I’ve spent my career working in the public health emergency. It’s time for a full embrace of evidence-based drug policies.

Ryan Herriot 13 Apr 2026The Tyee

Dr. Ryan Herriot is a family physician and addiction medicine specialist based in Victoria, and a co-founder of Doctors for Safer Drug Policy.

It was 2014 when I first heard of fentanyl entering the unregulated drug supply. Of people wanting heroin, being used to heroin, but getting fentanyl instead, and dying. Or people who didn’t even use opioids getting fentanyl accidentally, and dying.

I was a medical resident at the time — an apprentice doctor — and I was spending much of my clinical time in Vancouver’s Downtown Eastside. I have a sharp memory of patients who previously were doing quite well suddenly destabilizing. The medications we typically prescribed were no longer working as well as they used to. The doses would go up and up, and yet patients found themselves needing to return to street drugs with increasing frequency. We just couldn’t compete with the potency of fentanyl the way we could with heroin. And the deaths kept mounting.

In 2015 I finished my residency and continued on a path that allowed me to serve people with substance use disorders. I have, therefore, been living and working in this “emergency” for all of my career.

It was a hopeful moment in 2016 when former public health officer Dr. Perry Kendall declared the public health emergency. In those early months, things really seemed to move in the right direction. Access to naloxone was liberalized. Peer-led overdose response was endorsed and scaled up. Additional overdose prevention sites were authorized, many of them sites that were already unofficially running thanks to the efforts of volunteers.

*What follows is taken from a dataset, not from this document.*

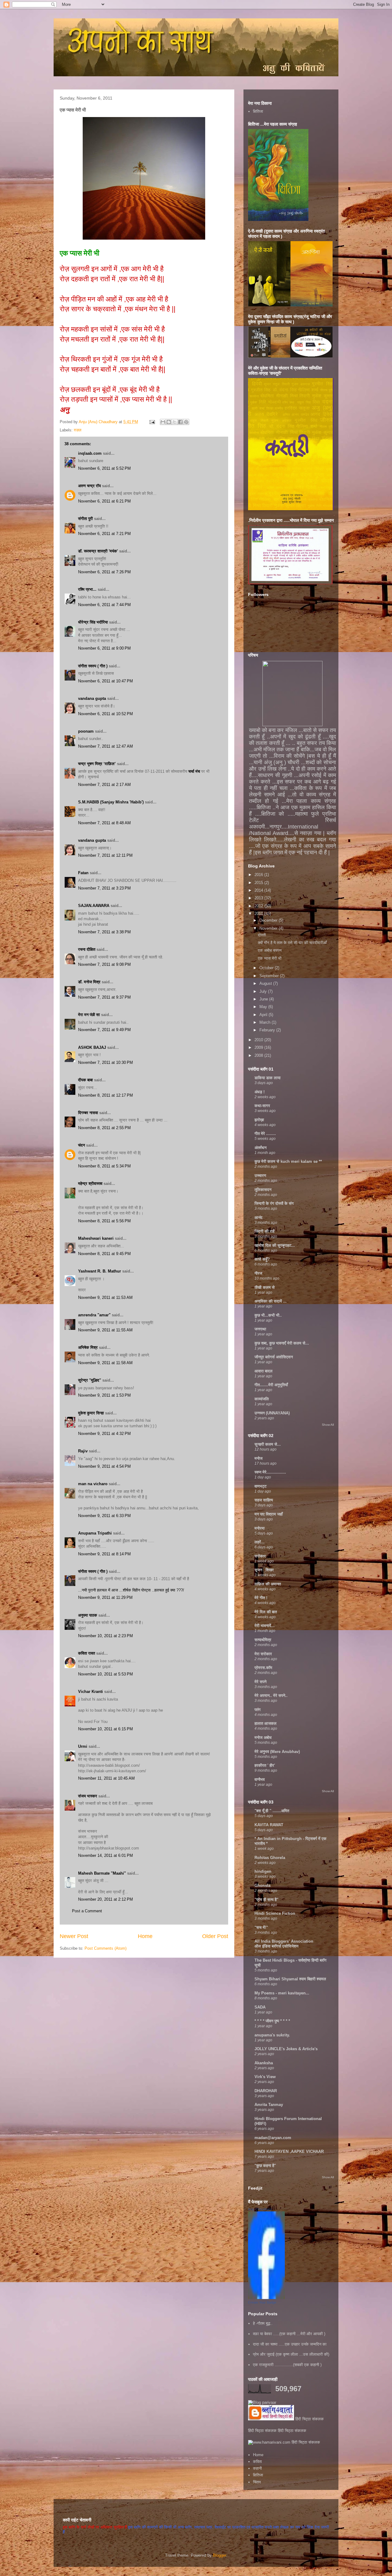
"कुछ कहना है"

Some work was done to expand access to life-saving opioid agonist therapy, including via the deployment of a mobile medical unit that was originally created to serve the 2010 Olympics. I have another clear memory of working shifts in those strange trailers that had accordioned outwards to form an impromptu clinic in an empty lot on East Hastings.

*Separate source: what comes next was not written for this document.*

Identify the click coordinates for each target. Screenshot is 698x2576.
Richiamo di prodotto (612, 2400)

There were many, many people — professionals, peers, mothers of people who lost their lives to toxic drugs — who were ready, able and prepared to put our heads down and do the work required to beat this thing. The sentiment was “Just give us the resources and the tools that we need, and we’ll take care of it.” And that remains true today. Most of us are still at it.

While some of that effort had positive effects provincewide, most of it was targeted at only a very specific segment of the population that was vulnerable to overdose: residents of the Downtown Eastside. Although new overdose prevention sites were sanctioned or opened, very few were outside the Lower Mainland.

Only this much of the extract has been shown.